Task description:
Please say how many lines in the records contain the word "chat", giving only the number.

Data to use:

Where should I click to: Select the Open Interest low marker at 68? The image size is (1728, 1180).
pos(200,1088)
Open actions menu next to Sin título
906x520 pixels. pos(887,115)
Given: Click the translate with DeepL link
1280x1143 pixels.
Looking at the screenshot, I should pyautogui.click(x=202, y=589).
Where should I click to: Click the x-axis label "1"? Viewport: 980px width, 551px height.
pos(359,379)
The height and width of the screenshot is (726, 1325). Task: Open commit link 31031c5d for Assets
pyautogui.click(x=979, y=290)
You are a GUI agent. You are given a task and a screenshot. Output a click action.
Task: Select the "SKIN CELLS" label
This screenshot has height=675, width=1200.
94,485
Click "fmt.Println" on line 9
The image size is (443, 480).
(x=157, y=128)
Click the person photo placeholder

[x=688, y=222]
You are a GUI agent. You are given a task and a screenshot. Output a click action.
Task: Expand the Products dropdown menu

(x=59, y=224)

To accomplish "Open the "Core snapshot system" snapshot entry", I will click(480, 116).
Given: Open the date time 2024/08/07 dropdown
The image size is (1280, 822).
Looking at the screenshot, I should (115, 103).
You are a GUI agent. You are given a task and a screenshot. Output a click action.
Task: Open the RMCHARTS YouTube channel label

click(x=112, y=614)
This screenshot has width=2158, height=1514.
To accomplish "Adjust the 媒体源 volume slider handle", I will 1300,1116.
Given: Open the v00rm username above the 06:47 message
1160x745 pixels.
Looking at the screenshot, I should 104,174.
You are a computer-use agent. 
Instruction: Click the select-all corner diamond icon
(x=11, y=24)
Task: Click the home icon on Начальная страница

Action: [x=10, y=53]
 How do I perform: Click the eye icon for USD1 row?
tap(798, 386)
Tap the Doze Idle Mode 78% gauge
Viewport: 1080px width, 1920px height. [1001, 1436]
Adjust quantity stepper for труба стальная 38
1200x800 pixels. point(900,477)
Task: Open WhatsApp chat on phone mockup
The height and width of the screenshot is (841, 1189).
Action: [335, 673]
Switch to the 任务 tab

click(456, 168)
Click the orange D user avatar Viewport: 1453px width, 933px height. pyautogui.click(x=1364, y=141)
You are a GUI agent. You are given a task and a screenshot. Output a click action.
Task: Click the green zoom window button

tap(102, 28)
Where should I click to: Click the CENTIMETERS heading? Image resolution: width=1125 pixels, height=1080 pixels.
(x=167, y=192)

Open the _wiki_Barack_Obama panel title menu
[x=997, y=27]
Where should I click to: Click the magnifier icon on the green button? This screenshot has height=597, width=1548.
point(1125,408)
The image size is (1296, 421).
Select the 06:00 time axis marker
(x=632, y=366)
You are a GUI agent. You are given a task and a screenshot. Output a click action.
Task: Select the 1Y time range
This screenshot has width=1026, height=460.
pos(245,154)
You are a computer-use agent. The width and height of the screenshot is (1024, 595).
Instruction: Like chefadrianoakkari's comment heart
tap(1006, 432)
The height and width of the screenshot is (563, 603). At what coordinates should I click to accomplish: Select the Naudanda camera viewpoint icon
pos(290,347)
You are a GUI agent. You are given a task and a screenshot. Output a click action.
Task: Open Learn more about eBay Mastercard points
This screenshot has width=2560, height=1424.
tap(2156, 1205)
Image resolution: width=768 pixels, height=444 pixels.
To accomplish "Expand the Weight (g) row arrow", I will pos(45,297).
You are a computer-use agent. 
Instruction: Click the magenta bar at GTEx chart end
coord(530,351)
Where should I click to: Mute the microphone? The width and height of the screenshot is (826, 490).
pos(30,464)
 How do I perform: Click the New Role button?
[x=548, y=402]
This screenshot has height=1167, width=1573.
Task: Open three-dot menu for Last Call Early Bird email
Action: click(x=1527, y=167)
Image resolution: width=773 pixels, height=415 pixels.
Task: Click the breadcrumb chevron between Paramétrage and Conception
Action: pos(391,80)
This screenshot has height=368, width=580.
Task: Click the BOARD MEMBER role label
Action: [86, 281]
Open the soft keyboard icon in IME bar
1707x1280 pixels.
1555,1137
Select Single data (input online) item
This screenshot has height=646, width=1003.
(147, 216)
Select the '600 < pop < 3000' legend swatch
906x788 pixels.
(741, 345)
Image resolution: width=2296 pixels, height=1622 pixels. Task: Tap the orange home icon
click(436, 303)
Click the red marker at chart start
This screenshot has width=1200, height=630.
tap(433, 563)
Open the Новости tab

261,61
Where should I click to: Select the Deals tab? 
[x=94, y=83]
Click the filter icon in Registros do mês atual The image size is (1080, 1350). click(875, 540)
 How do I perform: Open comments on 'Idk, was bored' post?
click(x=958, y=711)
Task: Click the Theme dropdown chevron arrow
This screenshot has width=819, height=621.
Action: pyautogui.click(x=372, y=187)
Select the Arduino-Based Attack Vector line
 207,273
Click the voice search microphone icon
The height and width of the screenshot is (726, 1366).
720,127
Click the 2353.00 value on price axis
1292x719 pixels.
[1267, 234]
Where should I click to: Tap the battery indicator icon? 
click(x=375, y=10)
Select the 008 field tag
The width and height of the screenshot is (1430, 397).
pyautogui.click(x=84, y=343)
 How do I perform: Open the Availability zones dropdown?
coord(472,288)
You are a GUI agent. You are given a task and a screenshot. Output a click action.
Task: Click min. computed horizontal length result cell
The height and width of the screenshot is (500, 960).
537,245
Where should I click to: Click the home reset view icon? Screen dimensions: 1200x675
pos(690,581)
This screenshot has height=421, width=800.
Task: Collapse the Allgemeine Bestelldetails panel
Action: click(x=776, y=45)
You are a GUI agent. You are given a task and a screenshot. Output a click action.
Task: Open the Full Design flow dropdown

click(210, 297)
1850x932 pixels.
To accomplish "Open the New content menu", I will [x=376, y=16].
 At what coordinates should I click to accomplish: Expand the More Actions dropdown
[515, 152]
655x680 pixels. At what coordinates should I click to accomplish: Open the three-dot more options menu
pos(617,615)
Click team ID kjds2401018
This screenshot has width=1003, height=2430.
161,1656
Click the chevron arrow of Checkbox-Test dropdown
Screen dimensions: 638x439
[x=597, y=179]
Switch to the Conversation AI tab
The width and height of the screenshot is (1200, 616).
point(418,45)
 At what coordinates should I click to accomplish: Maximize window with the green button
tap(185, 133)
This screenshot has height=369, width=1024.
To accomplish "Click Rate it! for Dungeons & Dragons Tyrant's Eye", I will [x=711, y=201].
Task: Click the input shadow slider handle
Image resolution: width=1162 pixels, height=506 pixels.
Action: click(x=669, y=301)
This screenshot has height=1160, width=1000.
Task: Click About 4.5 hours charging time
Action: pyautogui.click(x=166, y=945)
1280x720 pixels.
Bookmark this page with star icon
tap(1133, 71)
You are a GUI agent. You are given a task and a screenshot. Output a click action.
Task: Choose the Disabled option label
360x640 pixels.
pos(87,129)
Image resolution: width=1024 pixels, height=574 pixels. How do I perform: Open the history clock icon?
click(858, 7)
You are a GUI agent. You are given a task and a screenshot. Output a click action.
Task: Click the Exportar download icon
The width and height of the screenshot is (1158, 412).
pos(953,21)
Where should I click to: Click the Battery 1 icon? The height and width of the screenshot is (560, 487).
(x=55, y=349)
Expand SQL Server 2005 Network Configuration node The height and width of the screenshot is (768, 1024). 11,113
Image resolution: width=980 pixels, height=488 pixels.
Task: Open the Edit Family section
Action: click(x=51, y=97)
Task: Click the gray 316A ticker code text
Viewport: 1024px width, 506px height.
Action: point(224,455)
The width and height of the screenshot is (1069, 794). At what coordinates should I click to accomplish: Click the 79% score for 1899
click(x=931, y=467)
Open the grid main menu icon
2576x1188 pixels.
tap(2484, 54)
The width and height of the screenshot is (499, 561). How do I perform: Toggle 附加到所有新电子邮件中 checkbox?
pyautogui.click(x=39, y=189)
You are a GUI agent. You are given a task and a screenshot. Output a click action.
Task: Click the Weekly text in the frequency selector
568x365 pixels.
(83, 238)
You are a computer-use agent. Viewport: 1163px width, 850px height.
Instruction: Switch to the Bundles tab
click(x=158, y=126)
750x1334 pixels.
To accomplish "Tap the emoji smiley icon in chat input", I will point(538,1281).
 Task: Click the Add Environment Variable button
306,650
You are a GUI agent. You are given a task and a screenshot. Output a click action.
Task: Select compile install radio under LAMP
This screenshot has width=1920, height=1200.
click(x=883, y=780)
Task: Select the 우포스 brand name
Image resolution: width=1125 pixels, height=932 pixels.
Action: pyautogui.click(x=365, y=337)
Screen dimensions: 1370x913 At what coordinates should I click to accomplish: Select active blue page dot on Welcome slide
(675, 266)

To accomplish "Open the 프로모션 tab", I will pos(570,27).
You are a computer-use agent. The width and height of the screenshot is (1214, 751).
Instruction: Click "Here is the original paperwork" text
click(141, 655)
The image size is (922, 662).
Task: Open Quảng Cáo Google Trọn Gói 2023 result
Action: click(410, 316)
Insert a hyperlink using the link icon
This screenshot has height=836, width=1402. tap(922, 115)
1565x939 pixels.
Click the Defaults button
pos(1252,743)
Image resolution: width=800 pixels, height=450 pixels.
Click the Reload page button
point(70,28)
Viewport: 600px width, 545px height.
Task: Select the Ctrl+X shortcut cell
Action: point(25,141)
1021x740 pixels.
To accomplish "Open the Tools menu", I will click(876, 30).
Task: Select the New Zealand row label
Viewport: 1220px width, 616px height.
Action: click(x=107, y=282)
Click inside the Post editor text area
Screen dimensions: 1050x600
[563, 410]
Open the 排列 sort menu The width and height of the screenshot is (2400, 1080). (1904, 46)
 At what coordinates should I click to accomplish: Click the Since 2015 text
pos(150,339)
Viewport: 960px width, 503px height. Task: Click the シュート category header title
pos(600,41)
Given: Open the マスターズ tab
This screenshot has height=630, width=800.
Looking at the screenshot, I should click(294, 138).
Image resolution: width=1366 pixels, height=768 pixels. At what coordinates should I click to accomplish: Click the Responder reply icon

Output for this exercise:
2